**YOUR GOAL:**
Every line of the data below is to be duplicated exactly, pictures excepted.

[Pixel coordinate grounding data]
• • • • • • •

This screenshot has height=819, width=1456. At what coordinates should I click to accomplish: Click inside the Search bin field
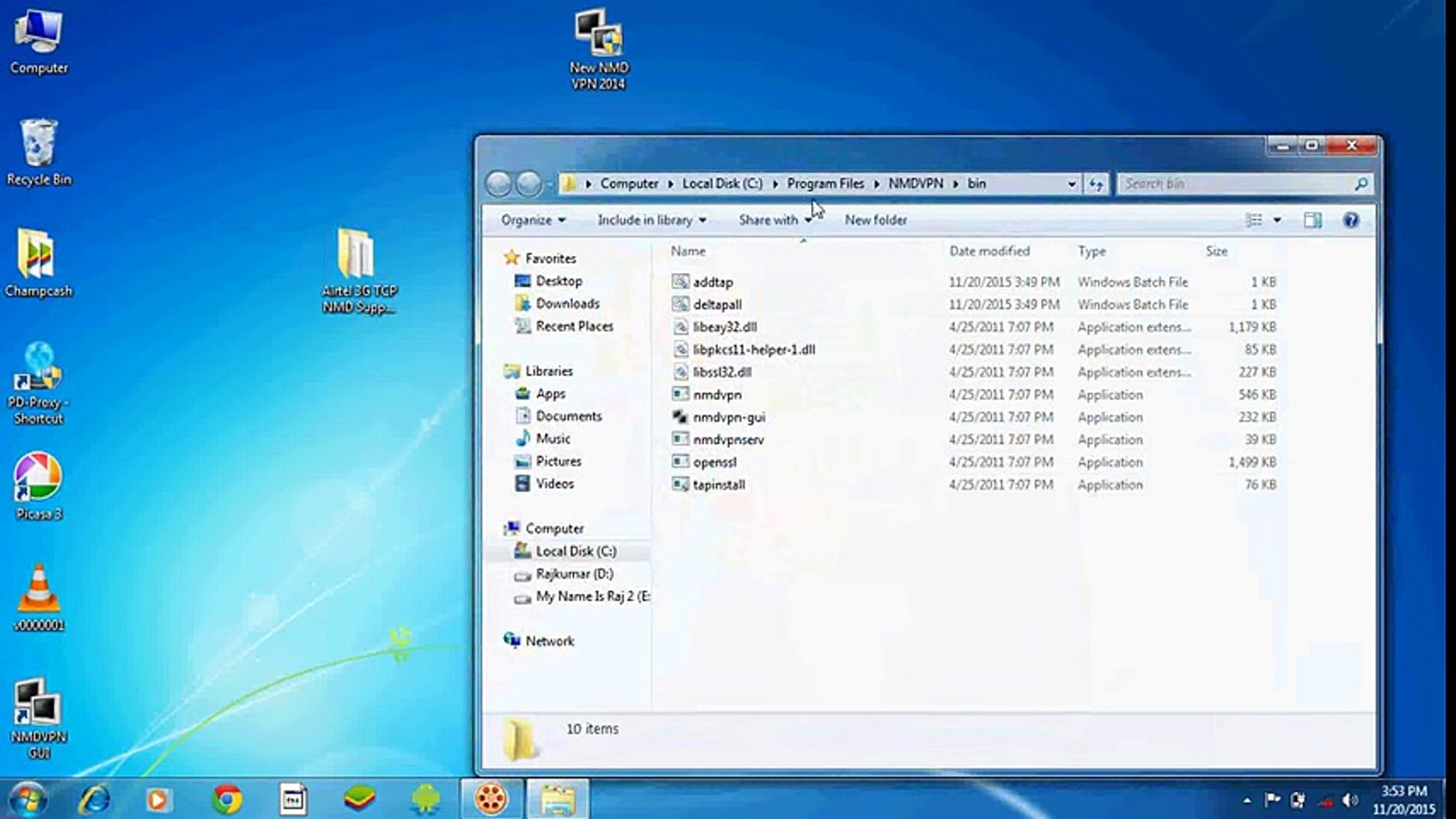[1235, 184]
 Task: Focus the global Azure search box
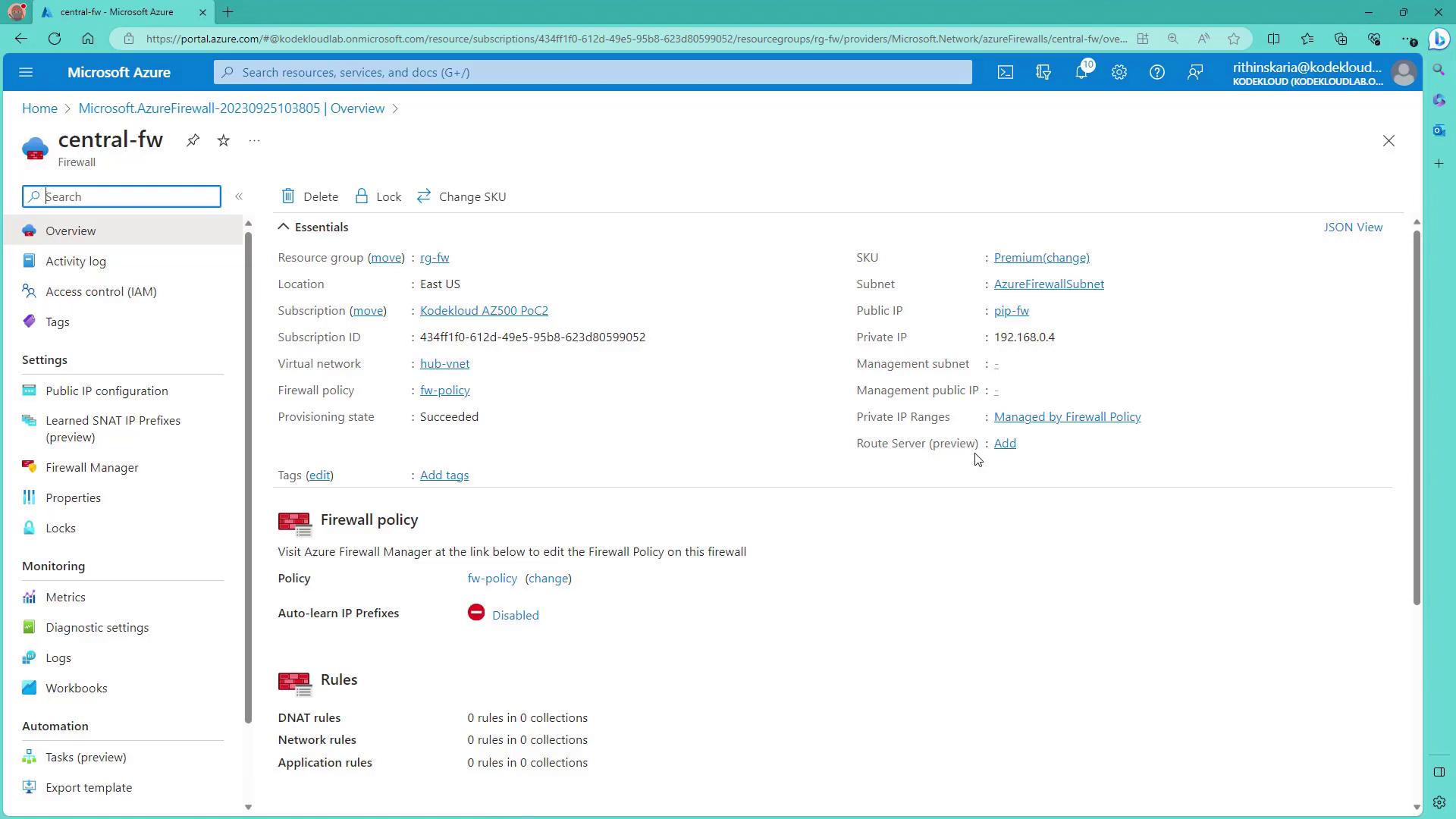(x=592, y=73)
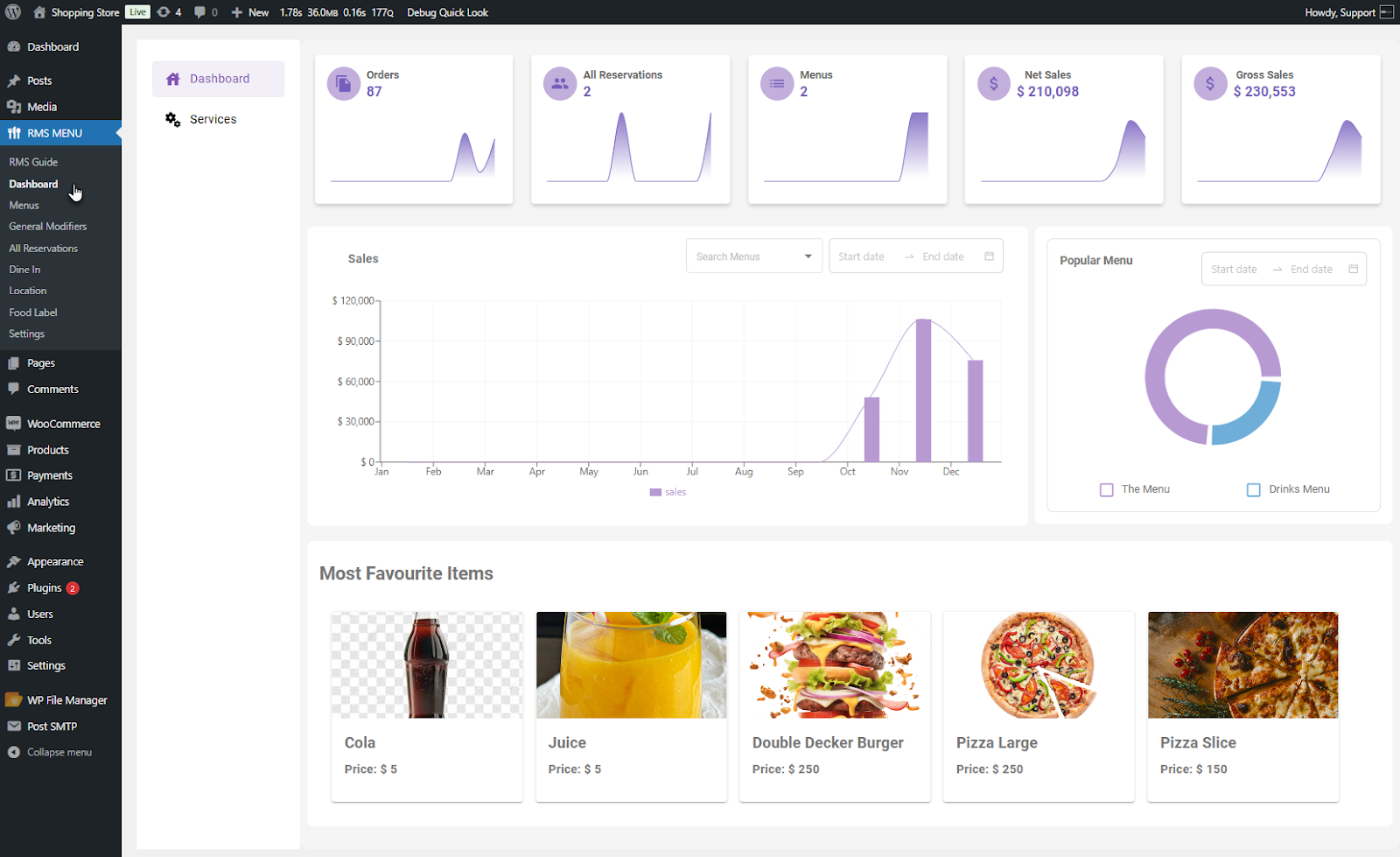Enable The Menu checkbox
Viewport: 1400px width, 857px height.
pos(1106,489)
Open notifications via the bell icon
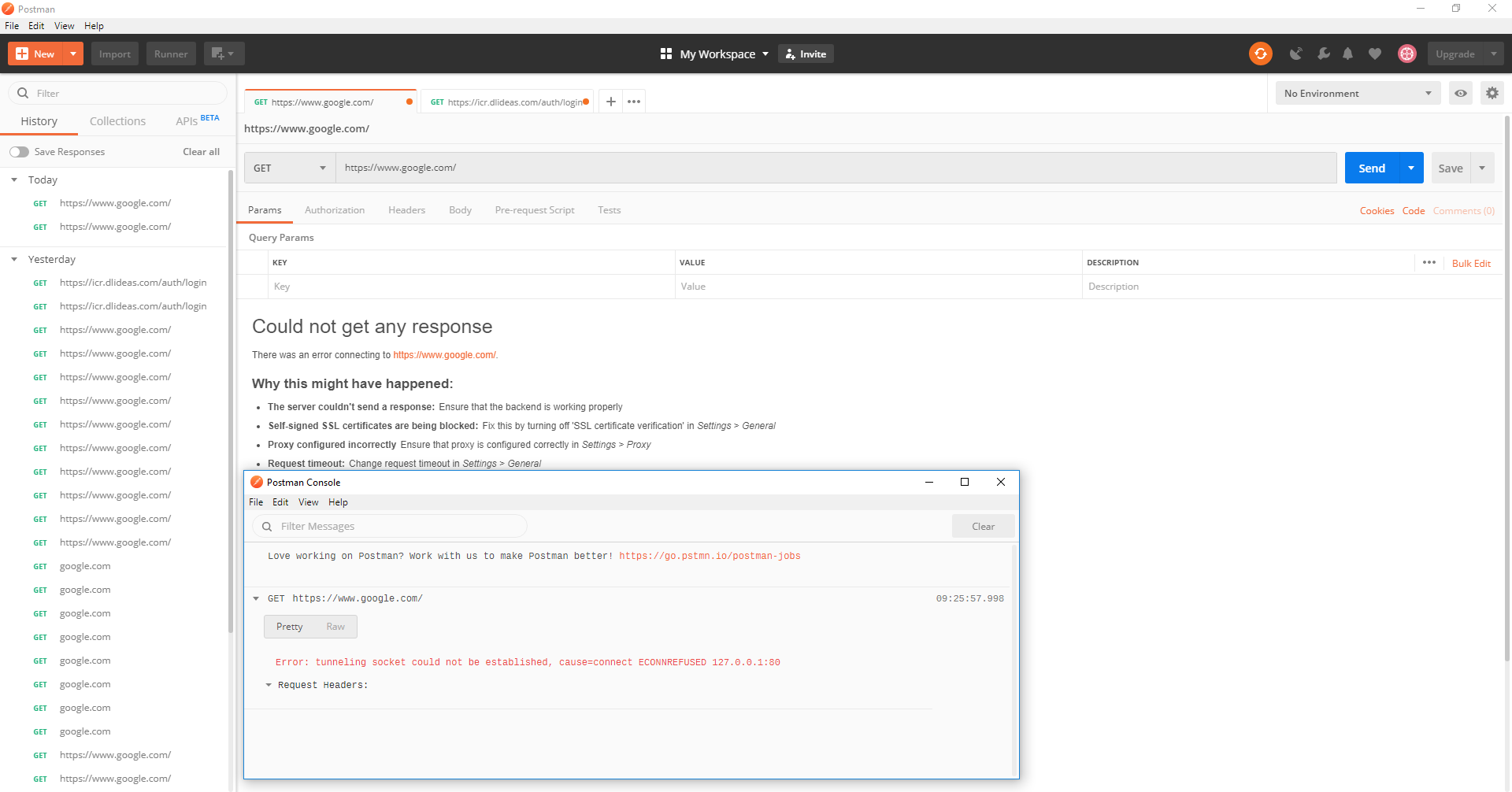The width and height of the screenshot is (1512, 792). tap(1348, 54)
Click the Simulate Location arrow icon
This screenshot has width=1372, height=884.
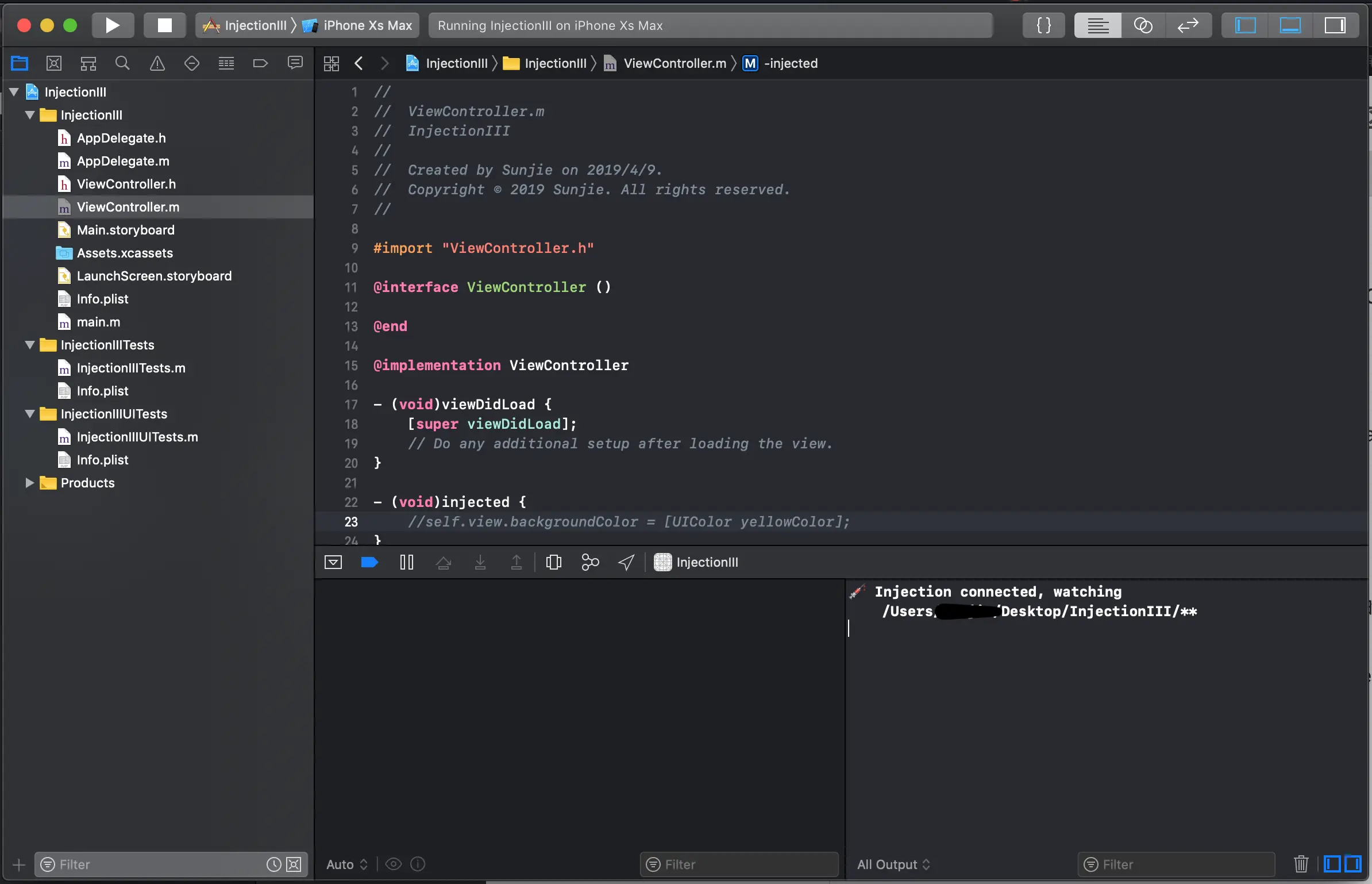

• • • • • • •

**EXERCISE RESPONSE:**
This screenshot has height=819, width=1456. At what coordinates should I click to accomplish: Click inside the Search bin field
[1235, 184]
 Task: Focus the global Azure search box
(x=592, y=73)
Enable The Menu checkbox
Viewport: 1400px width, 857px height.
pos(1106,489)
Open notifications via the bell icon
The width and height of the screenshot is (1512, 792). tap(1348, 54)
Click the Simulate Location arrow icon
This screenshot has width=1372, height=884.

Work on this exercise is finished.